• **Material provided**
## start
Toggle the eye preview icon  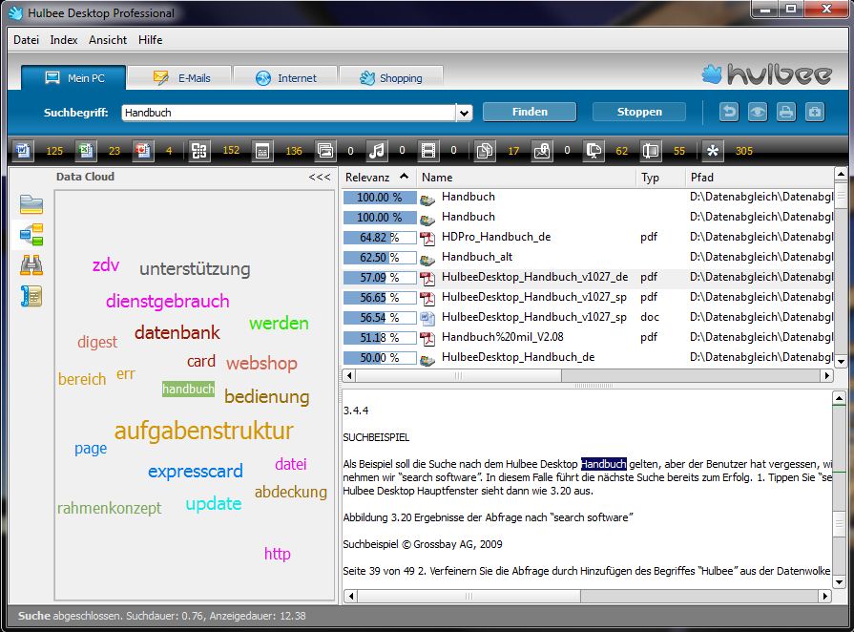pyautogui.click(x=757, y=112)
## end
## start
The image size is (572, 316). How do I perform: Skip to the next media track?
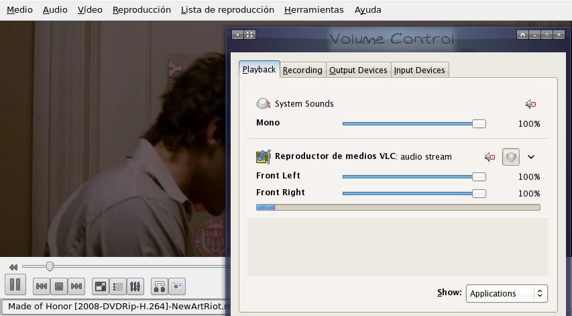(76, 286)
## end
## start
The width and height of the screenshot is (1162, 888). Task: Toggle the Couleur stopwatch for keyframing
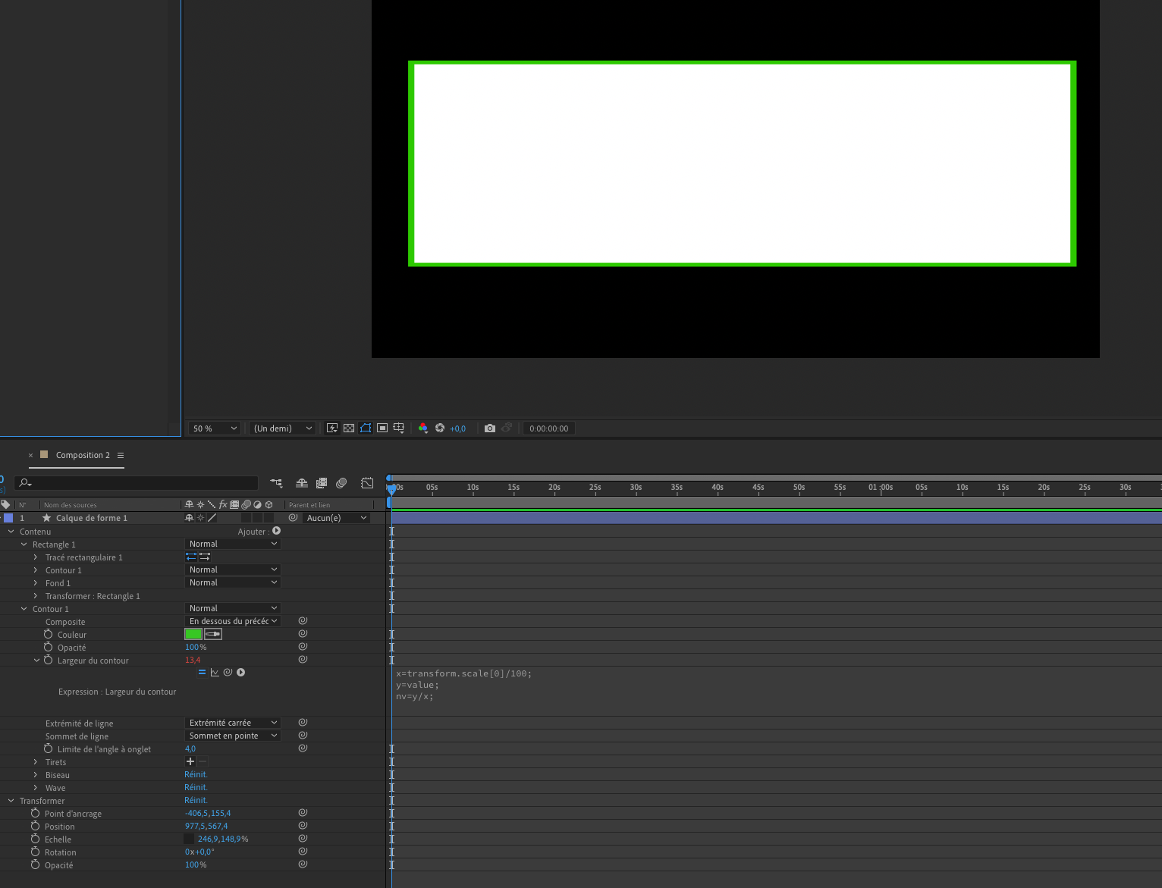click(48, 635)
## end
• **Task directions**
Write out the part of the listing that opens with the line containing "The width and" and closes with the line containing "click(48, 635)", both included, and leave the pictures out of your answer.

• **Result of this task**
The width and height of the screenshot is (1162, 888). Task: Toggle the Couleur stopwatch for keyframing
click(48, 635)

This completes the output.